Wednesday, March 30, 2011

Defining Yourself

The  March 28 issue of Newsweek includes an article by one Roz Savage about how divorcing her husband and quitting her job to row across the ocean transformed her life of mundane existence into a life of meaning and value. I was amazed. It was all I could do to keep my jaw from hitting the floor. I have read some incredibly shallow and self-centered things in my life but this has to be near the top of the list for the 'most self-centered' award.

I hope there is more to her story than meets the eye in this one page article. Her brief recounting of how she graduated from Oxford, became an investment banker, got married, and found herself in a meaningless existence is not by itself surprising. I have a low view of the investment banking community anyway. Careers that have more value to the world than that are plentiful, so she could easily have changed career path to something more useful. What the issues were in her marriage are not stated, but she barely mentions the marriage as if it were little more than a trifle. She seems to indicate that the only reason she wanted out of the marriage was to avoid the risk of being defined as a wife. One has to wonder why she married in the first place. She clearly was making lots of life decisions without much reason for any of them.

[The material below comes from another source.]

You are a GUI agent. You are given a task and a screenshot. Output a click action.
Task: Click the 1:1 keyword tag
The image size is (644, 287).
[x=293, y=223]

What amazed me most, though, was that she viewed rowing across the ocean as a more valuable investment of her life than things like marriage and contributing to society. What she wanted was a life 'filled with spectacular successes and failures' and to define herself by whatever was left when she got rid of anything else that might be connected to her, things like a job and a husband. She clearly sees the ultimate value in life to be defining herself; never let her be defined by something outside herself, like maybe her Creator. God forbid. So having now found found her true self, she 'thanks her lucky stars' since she would certainly never be caught thanking God.

How strange. I hope she lives through her 'spectacular failures' long enough to understand how truly impoverished her self-defined values really are.